Extracted text:
————

Gross path specimen (ectopic embryo):
A heterotopic pregnancy is a rare complication of pregnancy in which both extra-uterine (ectopic pregnancy) and intrauterine gestation occur simultaneously.
Synonyms: Combined ectopic pregnancy, simultaneous intra‑ and extrauterine pregnancy, coexistent intra- and extrauterine pregnancy, multiple‑sited pregnancy, coincident pregnancy, concomitant intrauterine and extrauterine pregnancy.
Prevalence: 0.6‑2.5:10,000 pregnancies. There is a significant increase in the incidence of heterotopic pregnancy in women undergoing ovulation induction. An even greater incidence of heterotopic pregnancy is reported in pregnancies following assisted reproduction techniques such as In Vitro Fertilization (IVF) and Gamete Intra‑Fallopian Transfer (GIFT).
The normal implantation of a fertilized ovum within the uterine cavity and an abnormal implantation of a fertilized ovum outside the uterine cavity.

————

Excerpted records:
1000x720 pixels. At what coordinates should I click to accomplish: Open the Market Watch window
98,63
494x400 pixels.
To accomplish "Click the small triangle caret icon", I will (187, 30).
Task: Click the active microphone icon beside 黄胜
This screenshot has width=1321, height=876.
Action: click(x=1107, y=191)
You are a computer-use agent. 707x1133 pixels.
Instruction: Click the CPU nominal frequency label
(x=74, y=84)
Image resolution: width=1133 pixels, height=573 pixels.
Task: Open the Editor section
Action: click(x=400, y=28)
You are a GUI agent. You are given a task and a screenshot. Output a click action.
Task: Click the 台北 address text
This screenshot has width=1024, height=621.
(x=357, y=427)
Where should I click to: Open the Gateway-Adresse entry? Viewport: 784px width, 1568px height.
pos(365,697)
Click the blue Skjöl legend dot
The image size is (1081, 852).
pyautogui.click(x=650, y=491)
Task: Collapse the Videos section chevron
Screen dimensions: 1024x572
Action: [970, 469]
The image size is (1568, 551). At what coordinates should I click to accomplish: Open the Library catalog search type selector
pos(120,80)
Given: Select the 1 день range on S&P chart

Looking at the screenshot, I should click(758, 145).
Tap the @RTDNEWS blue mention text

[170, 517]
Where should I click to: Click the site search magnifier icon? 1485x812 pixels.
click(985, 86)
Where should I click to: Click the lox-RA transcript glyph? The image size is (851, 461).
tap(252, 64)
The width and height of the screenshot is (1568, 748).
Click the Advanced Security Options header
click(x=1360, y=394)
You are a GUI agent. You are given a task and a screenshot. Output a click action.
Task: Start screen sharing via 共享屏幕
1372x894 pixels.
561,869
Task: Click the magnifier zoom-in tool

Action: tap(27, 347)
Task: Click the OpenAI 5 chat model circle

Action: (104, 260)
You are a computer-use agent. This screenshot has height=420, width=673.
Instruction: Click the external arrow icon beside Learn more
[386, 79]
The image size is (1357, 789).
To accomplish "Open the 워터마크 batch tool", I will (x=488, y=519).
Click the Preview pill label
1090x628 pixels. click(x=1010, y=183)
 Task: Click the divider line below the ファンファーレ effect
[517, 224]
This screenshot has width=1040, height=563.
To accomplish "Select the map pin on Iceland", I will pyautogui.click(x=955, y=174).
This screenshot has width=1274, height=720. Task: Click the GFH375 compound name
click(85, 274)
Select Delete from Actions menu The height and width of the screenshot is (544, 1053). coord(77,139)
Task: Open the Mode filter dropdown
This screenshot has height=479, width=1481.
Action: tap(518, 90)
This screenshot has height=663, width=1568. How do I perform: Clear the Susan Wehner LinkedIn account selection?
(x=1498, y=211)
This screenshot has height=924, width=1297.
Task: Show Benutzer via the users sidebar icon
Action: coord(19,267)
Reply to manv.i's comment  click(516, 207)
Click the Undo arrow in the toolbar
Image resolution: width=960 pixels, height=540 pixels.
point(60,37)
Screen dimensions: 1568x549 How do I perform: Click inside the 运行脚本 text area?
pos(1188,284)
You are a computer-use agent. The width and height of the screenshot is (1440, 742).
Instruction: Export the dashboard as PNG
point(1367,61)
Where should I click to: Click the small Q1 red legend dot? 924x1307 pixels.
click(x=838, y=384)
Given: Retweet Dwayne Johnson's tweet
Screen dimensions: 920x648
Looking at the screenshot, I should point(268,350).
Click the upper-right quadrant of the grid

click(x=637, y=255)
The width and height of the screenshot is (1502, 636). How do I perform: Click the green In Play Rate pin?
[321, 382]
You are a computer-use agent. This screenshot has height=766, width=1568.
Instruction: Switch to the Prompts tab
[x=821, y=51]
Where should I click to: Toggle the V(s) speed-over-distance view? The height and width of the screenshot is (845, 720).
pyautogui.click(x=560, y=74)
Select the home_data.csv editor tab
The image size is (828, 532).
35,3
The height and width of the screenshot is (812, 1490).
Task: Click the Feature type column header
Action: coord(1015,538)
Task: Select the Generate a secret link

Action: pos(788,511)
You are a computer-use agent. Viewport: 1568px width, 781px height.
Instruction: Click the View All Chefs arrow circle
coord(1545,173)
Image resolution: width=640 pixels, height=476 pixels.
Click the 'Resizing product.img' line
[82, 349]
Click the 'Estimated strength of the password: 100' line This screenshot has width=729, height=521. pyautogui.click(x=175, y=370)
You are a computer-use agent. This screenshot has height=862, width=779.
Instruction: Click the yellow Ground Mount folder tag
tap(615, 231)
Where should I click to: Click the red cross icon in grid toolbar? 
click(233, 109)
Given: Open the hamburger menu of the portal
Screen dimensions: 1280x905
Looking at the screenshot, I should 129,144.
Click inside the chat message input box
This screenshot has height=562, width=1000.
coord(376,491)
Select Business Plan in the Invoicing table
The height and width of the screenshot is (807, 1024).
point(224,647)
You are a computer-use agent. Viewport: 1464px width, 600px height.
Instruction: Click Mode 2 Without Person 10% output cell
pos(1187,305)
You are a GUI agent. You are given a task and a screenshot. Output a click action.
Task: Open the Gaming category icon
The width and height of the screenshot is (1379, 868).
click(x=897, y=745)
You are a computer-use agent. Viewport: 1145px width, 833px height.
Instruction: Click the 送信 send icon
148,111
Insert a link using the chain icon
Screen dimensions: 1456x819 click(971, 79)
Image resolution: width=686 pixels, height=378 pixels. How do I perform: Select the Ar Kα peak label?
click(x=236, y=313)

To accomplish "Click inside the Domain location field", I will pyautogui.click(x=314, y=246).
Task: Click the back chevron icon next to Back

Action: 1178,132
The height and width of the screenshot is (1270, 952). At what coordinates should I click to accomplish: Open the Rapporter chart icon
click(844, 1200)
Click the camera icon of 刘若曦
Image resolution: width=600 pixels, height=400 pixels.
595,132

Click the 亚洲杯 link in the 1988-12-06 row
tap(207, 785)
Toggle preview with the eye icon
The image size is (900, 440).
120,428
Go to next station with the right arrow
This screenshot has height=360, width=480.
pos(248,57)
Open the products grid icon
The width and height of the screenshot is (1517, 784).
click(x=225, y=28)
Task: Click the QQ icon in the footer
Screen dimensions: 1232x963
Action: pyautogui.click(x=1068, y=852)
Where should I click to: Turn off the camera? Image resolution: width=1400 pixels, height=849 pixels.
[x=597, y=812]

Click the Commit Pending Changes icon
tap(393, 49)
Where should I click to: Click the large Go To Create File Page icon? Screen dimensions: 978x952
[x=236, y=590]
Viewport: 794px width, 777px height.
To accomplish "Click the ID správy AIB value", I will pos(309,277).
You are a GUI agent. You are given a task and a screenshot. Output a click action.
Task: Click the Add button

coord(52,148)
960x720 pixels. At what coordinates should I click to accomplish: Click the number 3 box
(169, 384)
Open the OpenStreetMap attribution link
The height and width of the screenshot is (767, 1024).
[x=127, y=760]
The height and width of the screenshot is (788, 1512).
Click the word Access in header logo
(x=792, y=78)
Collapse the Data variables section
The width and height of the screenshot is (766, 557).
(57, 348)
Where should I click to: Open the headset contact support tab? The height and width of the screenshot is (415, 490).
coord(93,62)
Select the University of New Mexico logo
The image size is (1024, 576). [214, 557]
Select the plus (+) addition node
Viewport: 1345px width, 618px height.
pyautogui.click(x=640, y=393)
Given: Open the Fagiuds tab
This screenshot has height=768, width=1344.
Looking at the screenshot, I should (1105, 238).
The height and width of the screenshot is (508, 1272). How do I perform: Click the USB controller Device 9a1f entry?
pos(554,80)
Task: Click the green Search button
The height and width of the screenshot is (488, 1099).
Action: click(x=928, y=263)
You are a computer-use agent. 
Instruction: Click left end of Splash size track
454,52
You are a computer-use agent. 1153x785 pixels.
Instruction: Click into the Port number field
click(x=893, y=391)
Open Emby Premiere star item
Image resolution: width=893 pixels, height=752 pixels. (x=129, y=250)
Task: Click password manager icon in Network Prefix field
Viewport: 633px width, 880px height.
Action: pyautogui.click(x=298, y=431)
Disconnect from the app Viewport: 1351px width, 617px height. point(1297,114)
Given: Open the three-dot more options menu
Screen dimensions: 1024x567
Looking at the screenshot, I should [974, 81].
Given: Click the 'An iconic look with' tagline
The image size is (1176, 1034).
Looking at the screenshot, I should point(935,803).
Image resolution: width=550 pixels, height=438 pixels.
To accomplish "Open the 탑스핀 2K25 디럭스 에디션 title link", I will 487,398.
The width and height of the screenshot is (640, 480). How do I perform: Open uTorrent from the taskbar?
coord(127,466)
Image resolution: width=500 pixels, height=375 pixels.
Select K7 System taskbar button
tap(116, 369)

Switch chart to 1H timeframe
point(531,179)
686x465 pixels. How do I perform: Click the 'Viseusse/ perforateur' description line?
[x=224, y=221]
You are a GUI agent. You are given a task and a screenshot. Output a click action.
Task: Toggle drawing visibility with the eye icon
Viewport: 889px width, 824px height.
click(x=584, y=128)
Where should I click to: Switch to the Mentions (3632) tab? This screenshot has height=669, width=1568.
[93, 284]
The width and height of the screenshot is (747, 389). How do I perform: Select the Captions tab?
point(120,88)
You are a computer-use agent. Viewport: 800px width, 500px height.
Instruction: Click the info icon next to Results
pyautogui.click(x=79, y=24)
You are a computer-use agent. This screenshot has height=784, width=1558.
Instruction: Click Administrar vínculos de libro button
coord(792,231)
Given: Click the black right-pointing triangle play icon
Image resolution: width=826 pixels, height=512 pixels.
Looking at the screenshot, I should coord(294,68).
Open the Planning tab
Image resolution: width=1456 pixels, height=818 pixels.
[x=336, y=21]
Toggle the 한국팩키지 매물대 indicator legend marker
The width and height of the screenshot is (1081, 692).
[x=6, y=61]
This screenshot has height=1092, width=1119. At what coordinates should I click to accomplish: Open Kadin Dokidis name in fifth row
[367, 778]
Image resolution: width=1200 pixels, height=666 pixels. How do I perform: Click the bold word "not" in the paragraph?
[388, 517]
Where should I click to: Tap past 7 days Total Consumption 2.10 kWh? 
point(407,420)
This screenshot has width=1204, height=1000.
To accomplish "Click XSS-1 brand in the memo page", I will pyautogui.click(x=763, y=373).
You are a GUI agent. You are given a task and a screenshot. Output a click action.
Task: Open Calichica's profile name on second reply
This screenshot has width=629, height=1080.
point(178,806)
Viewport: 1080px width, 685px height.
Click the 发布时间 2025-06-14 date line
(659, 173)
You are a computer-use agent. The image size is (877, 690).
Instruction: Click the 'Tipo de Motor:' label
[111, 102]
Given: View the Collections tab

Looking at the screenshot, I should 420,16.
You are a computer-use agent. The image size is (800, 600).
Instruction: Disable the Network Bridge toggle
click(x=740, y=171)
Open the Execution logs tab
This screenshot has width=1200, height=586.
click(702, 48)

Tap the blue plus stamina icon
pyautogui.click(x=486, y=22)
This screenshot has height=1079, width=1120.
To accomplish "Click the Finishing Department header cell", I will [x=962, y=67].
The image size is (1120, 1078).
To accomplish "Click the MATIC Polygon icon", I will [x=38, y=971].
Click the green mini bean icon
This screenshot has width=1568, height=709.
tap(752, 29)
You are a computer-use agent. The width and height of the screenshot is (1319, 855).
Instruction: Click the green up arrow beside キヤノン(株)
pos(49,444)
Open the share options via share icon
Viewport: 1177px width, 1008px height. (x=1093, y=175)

————

Problems and tasks:
(A) List every synonym for heterotopic pregnancy that the heterotopic pregnancy text gives.
(B) Rewrite the heterotopic pregnancy text starting with "Synonyms: Combined ectopic" and going on through "Intra‑Fallopian Transfer (GIFT).", replacing "Prevalence" with "Frequency".
(C) Extend the heterotopic pregnancy text with a few sentences that pick up after its last sentence.

Task responses:
(A)
- Combined ectopic pregnancy
- Simultaneous intra‑ and extrauterine pregnancy
- Coexistent intra- and extrauterine pregnancy
- Multiple‑sited pregnancy
- Coincident pregnancy
- Concomitant intrauterine and extrauterine pregnancy

(B)
Synonyms: Combined ectopic pregnancy, simultaneous intra‑ and extrauterine pregnancy, coexistent intra- and extrauterine pregnancy, multiple‑sited pregnancy, coincident pregnancy, concomitant intrauterine and extrauterine pregnancy.
Frequency: 0.6‑2.5:10,000 pregnancies. There is a significant increase in the incidence of heterotopic pregnancy in women undergoing ovulation induction. An even greater incidence of heterotopic pregnancy is reported in pregnancies following assisted reproduction techniques such as In Vitro Fertilization (IVF) and Gamete Intra‑Fallopian Transfer (GIFT).

(C)
In the general population the major risk factors for heterotopic pregnancy are the same as those for ectopic pregnancy. For women in an assisted reproductive program there are additional factors: a higher incidence of multiple ovulation, a higher incidence of tubal malformation and/or tubal damage, and technical factors in embryo transfer which may increase the risk for ectopic and heterotopic pregnancy.
Differential diagnosis: Normal intrauterine pregnancy, a normal intrauterine pregnancy and a ruptured ovarian cyst, a corpus luteum, or an appendicitis.
Prognosis: The prognosis for the extrauterine fetus is very poor, having an estimated 90‑95% mortality rates. The mortality rate for the intrauterine pregnancy is approximately 35%.
Management: Surgical removal of the ectopic gestation by salpingectomy or salpingostomy. Expectant management has been successfully applied in select cases. Successful salpingocentesis has also been reported.